The cable adapter can also provide additional features. For example, the GoFlex Upgrade cable--Auto Backup adds the Auto Backup feature. Also, for the first time, Seagate will include an NTFS driver for Mac OS X on all GoFlex portable and desktop drives. This means all of the new drives will allow your Mac to read and write drives formatted in Windows' popular NTFS file system. Without this software driver, Mac OS X can read only NTFS-formatted drives.

The new GoFlex family also includes two other products, the GoFlex TV HD media player and the GoFlex Net media sharing device. The former is the upgrade to the FreeAgent Threater+, and the latter is a network storage server. Both of these devices are designed to host the storage part of any portable FreeAgent GoFlex drive. They can also host other USB-based storage devices via included USB ports.

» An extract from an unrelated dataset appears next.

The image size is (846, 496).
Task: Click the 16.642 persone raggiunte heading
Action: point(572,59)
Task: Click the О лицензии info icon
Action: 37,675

The FreeAgent GoFlex external hard drives are available now with capacities ranging from 320GB to 2TB and prices from $100 to $200, depending on capacities and configuration. The upgrade cable adapters are priced from $20 to $40, depending on the interfaces and features they support. Check out Justin Yu's full review of the FreeAgent GoFlex portable hard drive.

The GoFlex TV HD media player and the FreeAgent GoFlex Net media sharing device will be available later this month and are slated to cost $130 and $100, respectively.